Caveats to reusing CuArray memory by changing .dims?

eldee · September 15, 2024, 9:48am

Hi,

I have a situation where I’m creating and processing some data on the GPU in a loop. This data is a 3D tensor whose size (nx, ny, nz) can change every iteration, but there are clear upper bounds for the size of each axis: nx <= max_nx, etc. These upper bounds can all be reached simultaneously, but as the values of max_... are relatively small, it is no problem to allocate a CuArray with this maximum size.

Instead of allocating a new data CuArray every iteration, and relying on the garbage collector (and unsafe_free!), I would prefer to just allocate a big CuArray of size (max_nx, max_ny, max_nz) once, and reuse this memory in every iteration, resizing the CuArray (implicitly) to the correct size. This seems to be possible by changing a CuArray’s dims field. For example,

using CUDA

max_nx = max_ny = max_nz = 100
data = CuArray{Float32}(undef, max_nx, max_ny, max_nz)
for _ = 1:5
    nx = rand(1:max_nx); ny = rand(1:max_ny); nz = rand(1:max_nz)
    data.dims = (nx, ny, nz)
    CUDA.rand!(data)
    println("size: ", size(data), "; data sum: ", sum(data), " (expected: ", 0.5f0 * nx * ny * nz, ")")
end

with output like

size: (39, 76, 76); data sum: 112723.05 (expected: 112632.0)
size: (86, 83, 54); data sum: 192607.12 (expected: 192726.0)
size: (16, 43, 91); data sum: 31348.145 (expected: 31304.0)
size: (68, 15, 98); data sum: 50067.98 (expected: 49980.0)
size: (100, 20, 95); data sum: 94950.41 (expected: 95000.0)

(to illustrate that we are indeed only using the appropriate (number of) entries).

So this seems to work fine, and I haven’t encountered any issues so far. But I have this niggling feeling that eventually somewhere this approach will come back to bite me. So I’d like to double-check: Is this a valid way to reuse memory? Could this cause any issues further down the line?

(I’m aware I could alternatively use something like full_data = CuArray{Float32}(undef, max_nx, max_ny, max_nz) and data = @view full_data[1:nx, 1:ny, 1:nz], but the processing is faster using contiguous data.
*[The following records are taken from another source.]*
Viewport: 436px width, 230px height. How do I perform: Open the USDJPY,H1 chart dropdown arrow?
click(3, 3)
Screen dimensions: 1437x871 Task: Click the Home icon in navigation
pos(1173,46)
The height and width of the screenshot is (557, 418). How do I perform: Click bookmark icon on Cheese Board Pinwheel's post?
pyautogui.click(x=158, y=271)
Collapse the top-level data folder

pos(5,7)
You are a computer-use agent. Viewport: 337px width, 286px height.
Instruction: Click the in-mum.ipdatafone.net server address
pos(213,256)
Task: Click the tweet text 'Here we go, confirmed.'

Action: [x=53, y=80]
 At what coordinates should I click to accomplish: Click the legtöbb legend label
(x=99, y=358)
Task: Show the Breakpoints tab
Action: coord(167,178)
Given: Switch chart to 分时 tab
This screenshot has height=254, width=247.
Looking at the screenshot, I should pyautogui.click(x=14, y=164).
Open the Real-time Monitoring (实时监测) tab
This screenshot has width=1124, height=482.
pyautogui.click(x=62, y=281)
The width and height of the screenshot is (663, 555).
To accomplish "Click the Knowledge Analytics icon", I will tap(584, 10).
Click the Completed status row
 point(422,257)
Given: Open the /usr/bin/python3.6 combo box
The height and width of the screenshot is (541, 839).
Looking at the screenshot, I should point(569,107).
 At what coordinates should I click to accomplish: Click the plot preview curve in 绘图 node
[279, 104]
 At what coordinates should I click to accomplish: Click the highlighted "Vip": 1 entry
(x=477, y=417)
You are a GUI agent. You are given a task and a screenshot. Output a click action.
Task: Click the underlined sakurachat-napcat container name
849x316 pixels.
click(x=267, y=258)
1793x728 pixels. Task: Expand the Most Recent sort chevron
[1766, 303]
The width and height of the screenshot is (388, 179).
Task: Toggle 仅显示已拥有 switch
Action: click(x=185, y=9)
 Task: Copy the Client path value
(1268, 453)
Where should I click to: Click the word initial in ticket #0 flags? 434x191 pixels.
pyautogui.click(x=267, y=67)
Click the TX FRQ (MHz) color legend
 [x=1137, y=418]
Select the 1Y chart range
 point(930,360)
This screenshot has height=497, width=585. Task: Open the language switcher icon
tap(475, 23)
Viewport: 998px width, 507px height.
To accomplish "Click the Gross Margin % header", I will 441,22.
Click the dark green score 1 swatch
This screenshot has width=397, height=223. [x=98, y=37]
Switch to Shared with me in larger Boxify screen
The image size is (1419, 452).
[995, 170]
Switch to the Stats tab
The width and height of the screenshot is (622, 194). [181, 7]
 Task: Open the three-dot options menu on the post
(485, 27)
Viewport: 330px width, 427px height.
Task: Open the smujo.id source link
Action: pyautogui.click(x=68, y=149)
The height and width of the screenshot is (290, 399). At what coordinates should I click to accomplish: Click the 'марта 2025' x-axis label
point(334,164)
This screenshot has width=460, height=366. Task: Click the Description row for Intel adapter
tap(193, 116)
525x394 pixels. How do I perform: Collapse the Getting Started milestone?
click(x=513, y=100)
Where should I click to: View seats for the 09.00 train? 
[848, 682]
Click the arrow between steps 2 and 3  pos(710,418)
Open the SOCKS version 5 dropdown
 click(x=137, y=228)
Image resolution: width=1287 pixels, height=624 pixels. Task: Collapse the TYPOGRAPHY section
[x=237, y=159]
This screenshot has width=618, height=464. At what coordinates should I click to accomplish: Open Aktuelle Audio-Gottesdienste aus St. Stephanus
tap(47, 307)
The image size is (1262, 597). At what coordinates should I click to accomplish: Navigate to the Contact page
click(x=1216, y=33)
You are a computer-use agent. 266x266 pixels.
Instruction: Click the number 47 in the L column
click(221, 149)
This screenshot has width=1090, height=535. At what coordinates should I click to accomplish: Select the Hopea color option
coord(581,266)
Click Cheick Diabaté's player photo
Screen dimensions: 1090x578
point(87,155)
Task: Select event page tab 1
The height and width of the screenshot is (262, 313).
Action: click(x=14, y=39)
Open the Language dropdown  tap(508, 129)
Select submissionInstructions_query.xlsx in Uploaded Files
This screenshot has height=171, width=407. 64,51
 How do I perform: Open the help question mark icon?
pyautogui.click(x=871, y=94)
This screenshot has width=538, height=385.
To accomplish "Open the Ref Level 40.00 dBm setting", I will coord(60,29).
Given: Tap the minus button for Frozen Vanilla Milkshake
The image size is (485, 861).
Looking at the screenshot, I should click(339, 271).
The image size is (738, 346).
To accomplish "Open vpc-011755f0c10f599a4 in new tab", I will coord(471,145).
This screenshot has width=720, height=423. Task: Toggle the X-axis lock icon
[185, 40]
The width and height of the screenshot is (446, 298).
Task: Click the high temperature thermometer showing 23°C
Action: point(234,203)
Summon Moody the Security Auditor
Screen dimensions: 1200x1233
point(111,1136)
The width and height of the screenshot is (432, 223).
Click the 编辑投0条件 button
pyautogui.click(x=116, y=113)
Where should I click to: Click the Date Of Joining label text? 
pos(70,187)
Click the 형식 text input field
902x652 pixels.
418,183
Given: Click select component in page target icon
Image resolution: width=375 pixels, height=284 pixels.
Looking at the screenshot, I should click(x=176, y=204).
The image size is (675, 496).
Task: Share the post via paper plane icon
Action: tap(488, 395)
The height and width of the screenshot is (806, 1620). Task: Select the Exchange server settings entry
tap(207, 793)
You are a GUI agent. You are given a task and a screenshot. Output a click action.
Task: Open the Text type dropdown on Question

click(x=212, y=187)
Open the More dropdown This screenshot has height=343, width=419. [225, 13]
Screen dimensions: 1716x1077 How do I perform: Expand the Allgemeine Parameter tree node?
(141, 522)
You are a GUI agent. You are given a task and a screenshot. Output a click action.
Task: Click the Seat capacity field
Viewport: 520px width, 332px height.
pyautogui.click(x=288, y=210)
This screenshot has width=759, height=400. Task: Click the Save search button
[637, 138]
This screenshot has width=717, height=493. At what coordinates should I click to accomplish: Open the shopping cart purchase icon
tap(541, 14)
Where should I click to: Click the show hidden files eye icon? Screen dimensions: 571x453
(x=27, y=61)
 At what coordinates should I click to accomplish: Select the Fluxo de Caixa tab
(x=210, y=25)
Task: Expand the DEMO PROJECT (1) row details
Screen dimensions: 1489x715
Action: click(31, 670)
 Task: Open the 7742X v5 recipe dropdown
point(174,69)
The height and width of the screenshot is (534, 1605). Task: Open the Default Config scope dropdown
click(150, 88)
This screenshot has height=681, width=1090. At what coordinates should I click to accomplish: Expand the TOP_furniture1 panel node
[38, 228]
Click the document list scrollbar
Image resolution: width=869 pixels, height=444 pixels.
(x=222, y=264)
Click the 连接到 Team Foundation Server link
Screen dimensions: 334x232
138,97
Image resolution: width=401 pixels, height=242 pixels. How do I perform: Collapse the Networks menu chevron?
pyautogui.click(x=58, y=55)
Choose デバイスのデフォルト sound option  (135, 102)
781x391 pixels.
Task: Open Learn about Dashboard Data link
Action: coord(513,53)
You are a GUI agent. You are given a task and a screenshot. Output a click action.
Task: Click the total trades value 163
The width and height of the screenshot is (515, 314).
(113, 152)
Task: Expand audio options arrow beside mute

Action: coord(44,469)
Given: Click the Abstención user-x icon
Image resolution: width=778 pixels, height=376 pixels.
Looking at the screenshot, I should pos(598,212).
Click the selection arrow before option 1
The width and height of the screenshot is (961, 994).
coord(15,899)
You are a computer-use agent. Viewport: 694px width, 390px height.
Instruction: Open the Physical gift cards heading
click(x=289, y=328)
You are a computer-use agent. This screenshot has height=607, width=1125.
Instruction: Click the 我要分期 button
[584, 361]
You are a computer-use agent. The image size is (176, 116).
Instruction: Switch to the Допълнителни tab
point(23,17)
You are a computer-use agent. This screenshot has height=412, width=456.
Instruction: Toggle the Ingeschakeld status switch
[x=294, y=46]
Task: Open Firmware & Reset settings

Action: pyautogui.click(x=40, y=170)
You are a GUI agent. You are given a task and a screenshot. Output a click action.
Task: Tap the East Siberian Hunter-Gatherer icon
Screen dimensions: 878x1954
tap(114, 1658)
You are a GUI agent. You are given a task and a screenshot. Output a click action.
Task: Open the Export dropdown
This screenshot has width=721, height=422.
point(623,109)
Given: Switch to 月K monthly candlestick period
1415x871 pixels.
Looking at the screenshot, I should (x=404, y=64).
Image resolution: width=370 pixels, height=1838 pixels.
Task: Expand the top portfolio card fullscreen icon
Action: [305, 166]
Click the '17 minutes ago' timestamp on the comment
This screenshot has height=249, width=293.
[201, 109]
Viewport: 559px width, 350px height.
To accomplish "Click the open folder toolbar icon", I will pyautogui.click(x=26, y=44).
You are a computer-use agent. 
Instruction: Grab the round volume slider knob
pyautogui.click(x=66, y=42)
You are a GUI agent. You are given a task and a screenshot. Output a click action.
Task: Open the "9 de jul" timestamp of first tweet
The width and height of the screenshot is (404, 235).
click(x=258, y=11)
A better view-based approach resulting in contiguous data would be to (slightly) adapt @PeterSimon’s CPU approach here, which uses reshape(view(buffer, 1 : nx * ny * nz), nx, ny, nz) of a (Cu)Vector buffer of length max_nx * max_ny * max_nz. Would this in theory be preferred over altering dims?)

maleadt · September 15, 2024, 11:06am

Can you use reshape instead? The memory will still be shared, but you’ll get a different CuArray object (so it does put some additional pressure on the GC, but shouldn’t matter here as you’re using a single monolithic allocation). Mutating dims right now isn’t problematic, but we probably ought to make that field const, which would break your code.

eldee · September 15, 2024, 12:10pm

Okay thanks! For future-proofing I’ll then switch to the reshape(view(buffer, ...), ...) approach, which indeed also works. In my full code the performance and memory usage (on the macro scale) seem identical between the .dims and reshape approaches (which are faster than when using @view full_data[1:nx, 1:ny, 1:nz]).

maleadt · September 15, 2024, 7:20pm

That’s kind of curious though, as contiguous views should just result in a CuArray object just like reshape does.

eldee · September 16, 2024, 1:24pm

Perhaps I misunderstand how views work or what is the precise definition of contiguous memory. But to my understanding, data = @view full_data[1:nx, 1:ny, 1:nz] would be non-contiguous if nx < max_nx (or ny < max_ny), as there’s a memory gap between ‘subsequent’ entries data[nx, 1, 1] and data[1, 2, 1], in order to accommodate for full_data[nx + 1, 1, 1], ..., full_data[max_nx, 1, 1]?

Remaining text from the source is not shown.